These Raspberry Pi-Powered "Data Recovery Systems," Flown on a NASA Balloon, Deliver Data by Airdrop

When NASA is lofting a "super-pressure balloon" skyward in order to capture astronomical imagery from above 99.5 per cent of the Earth's atmosphere, you need a way to get a lot of data safely back to ground — and researchers figured the best way was with a payload package driven by a Raspberry Pi single-board computer.

"In April 2023, the superBIT telescope was lifted to the Earth's stratosphere by a helium-filled super-pressure balloon to acquire astronomical imaging from above (99.5 per cent of) the Earth’s atmosphere," the team responsible for the data recovery project explains.

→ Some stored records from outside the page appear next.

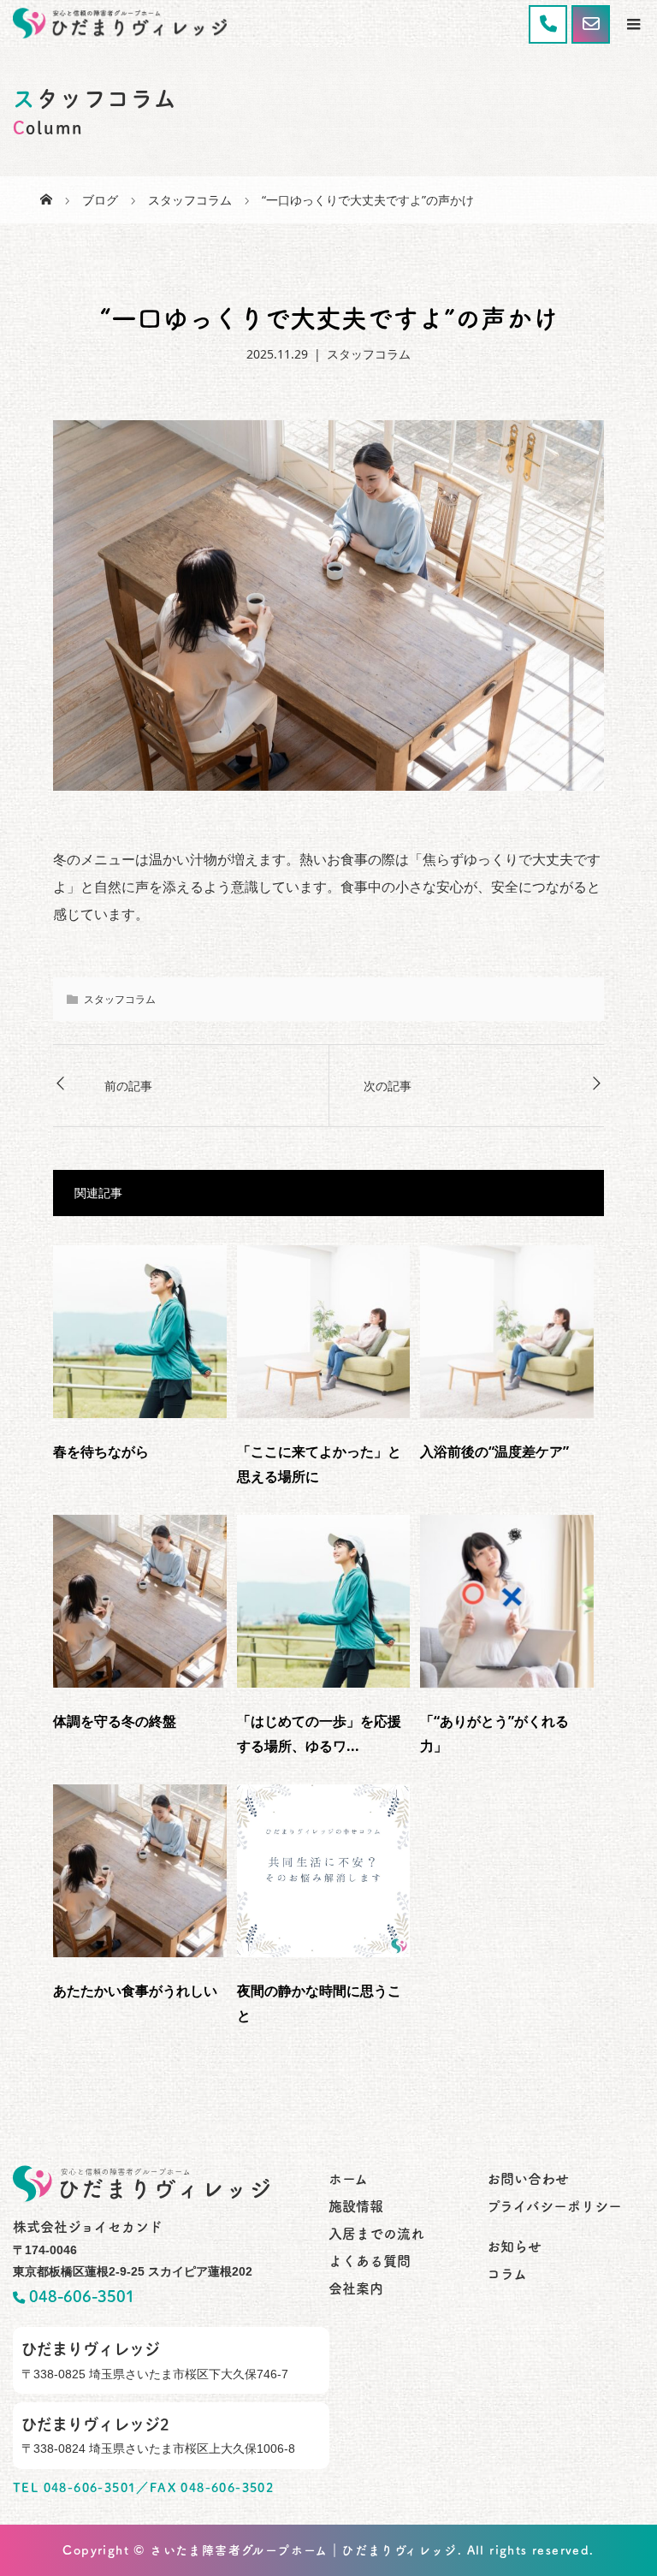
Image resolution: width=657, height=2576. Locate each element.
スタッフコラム (369, 354)
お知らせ (514, 2246)
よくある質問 (369, 2261)
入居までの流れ (376, 2234)
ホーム (348, 2179)
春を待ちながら (101, 1451)
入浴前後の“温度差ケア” (494, 1451)
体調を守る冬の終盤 (114, 1721)
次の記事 (387, 1085)
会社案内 (355, 2288)
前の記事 (128, 1085)
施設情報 (355, 2206)
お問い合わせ (528, 2179)
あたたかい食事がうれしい (135, 1990)
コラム (507, 2274)
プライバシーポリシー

"It was launched from New Zealand and then, for 40 days, circumnavigated the globe five times at a latitude 40 to 50 degrees south. Attached to the telescope were four 'DRS' (Data Recovery System) capsules containing 5TB solid state data storage, plus a GNSS [Global Navigation Satellite System] receiver, Iridium transmitter, and parachute. Data from the telescope were copied to these, and two were dropped over Argentina."

The problem the DRS hardware was designed to solve is simple: the telescope generated too much data to be easily transferred wirelessly, but its descent post-capture was not expected to be a gentle one — an expectation which proved prescient when the telescope, its balloon deflated, destructively crash-landed at the end of its mission. The solution: multiple redundant capsules which can be ejected, each with a copy of the data and a means to locate it post-landing.

The current-generation DRS is built around a Raspberry Pi 3 Model B single-board computer, the team explains, powered by the main balloon payload while tethered then by two internal 9V lithium batteries when released. Enclosed in a 3D-printed shell with foam for impact resistance and a small level of waterproofing, the Raspberry Pi reads data from the telescope over Ethernet and writes it to five 1TB microSDXC cards.

When triggered, a DRS detaches from the balloon and begins its descent slowed by a parachute. The onboard GNSS receiver tracks its location and transmits this to the ground team. While the tracking system on both jettisoned DRS units failed to track their journey to the ground, the team admits, both began transmitting their location post-landing — and triggered an audible sounder on the carrier board, making it easier to find them on the ground.

"We recovered identical copies of all the data from both released DRS capsules and later from the unreleased DRS and the main data store on superBIT (which also had slightly more telemetry data)," the team writes. "However, superBIT had been completely destroyed upon landing, when its parachute failed to detach (perhaps because of similar thermal issues as the DRS capsules; analysis is ongoing), and it was dragged for 3km through similar terrain, leaving a trail of debris.

"It is, therefore, remarkable luck that superBIT’s solid-state hard drive was later discovered intact," the team concludes. "We did not need it because data had already been retrieved from the released DRS capsules, but having the original copy enabled us to verify that no data on the SD Cards were corrupted."

The team's experience with the DRS system has been published in the journal Aerospace under open-access terms; the hardware design is published to GitHub under the reciprocal Creative Commons ShareAlike license, while a Python tool for simulating balloon trajectories is available under the GNU Lesser General Public License 3.